_Given task_. Rewrite the material from its start through the line containing "at (468, 230).", swapping "Add Snackbar" for "Create Snackbar" and leaving everything else as it is.

_Material for this task_.
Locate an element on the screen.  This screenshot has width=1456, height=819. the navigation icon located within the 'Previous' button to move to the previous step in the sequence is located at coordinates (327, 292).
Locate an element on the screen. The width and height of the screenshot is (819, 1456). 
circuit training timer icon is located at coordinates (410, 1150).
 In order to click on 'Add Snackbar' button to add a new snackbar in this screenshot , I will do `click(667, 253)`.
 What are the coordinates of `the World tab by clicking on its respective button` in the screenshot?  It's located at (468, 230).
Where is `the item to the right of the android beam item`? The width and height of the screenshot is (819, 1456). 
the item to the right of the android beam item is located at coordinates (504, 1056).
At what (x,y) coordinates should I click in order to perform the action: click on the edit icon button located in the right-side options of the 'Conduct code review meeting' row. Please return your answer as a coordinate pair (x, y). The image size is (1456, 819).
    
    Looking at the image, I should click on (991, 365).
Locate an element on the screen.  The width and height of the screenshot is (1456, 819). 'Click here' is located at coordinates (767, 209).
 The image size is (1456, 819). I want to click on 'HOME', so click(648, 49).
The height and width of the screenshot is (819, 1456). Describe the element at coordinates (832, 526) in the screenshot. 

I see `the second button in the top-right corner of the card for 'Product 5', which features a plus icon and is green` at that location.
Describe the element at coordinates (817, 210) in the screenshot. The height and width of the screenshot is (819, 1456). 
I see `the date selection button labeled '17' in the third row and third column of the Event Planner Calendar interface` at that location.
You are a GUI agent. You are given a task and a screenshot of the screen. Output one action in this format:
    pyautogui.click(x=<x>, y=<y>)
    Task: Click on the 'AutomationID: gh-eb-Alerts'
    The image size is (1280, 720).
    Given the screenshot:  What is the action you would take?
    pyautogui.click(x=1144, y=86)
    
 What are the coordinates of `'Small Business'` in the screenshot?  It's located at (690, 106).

_Response_.
Locate an element on the screen.  This screenshot has width=1456, height=819. the navigation icon located within the 'Previous' button to move to the previous step in the sequence is located at coordinates (327, 292).
Locate an element on the screen. The width and height of the screenshot is (819, 1456). 
circuit training timer icon is located at coordinates (410, 1150).
 In order to click on 'Create Snackbar' button to add a new snackbar in this screenshot , I will do `click(667, 253)`.
 What are the coordinates of `the World tab by clicking on its respective button` in the screenshot?  It's located at (468, 230).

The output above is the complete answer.